### EXERCISE INPUTS
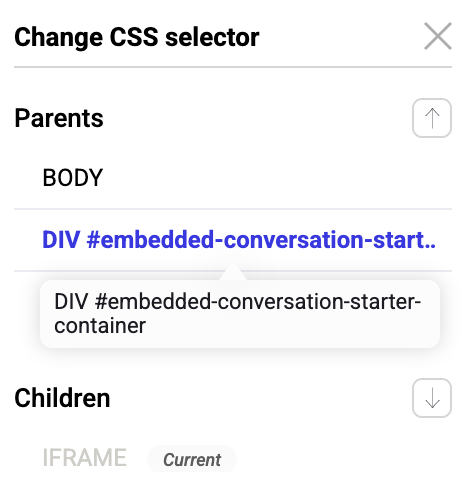Move selection up to parent element
Screen dimensions: 470x496
[x=432, y=118]
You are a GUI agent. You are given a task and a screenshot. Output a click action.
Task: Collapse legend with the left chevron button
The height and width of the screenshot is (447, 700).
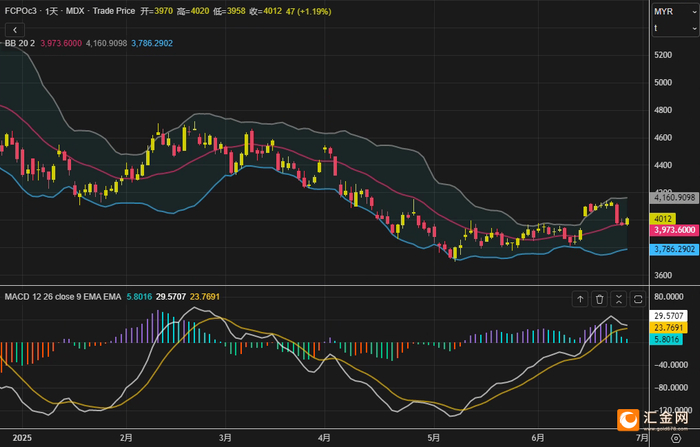click(x=15, y=31)
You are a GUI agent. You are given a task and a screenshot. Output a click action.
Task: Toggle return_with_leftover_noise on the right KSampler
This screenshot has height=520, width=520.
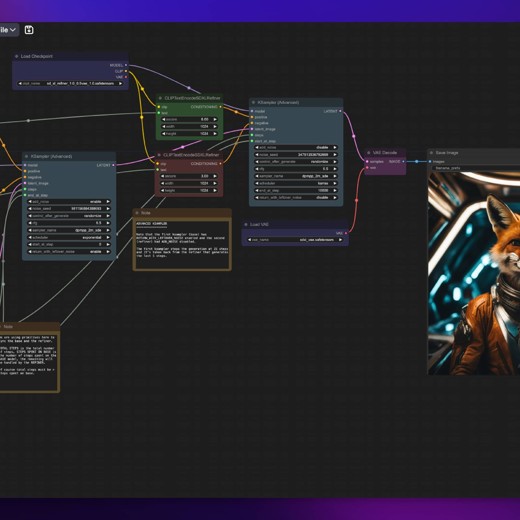click(296, 197)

### WRITTEN PROBLEM
Copy every line of the listing above word for word, leaving out the pictures.

### ANSWER TO THIS TASK
Move selection up to parent element
Screen dimensions: 470x496
[x=432, y=118]
You are a GUI agent. You are given a task and a screenshot. Output a click action.
Task: Collapse legend with the left chevron button
The height and width of the screenshot is (447, 700).
click(x=15, y=31)
You are a GUI agent. You are given a task and a screenshot. Output a click action.
Task: Toggle return_with_leftover_noise on the right KSampler
This screenshot has height=520, width=520.
click(296, 197)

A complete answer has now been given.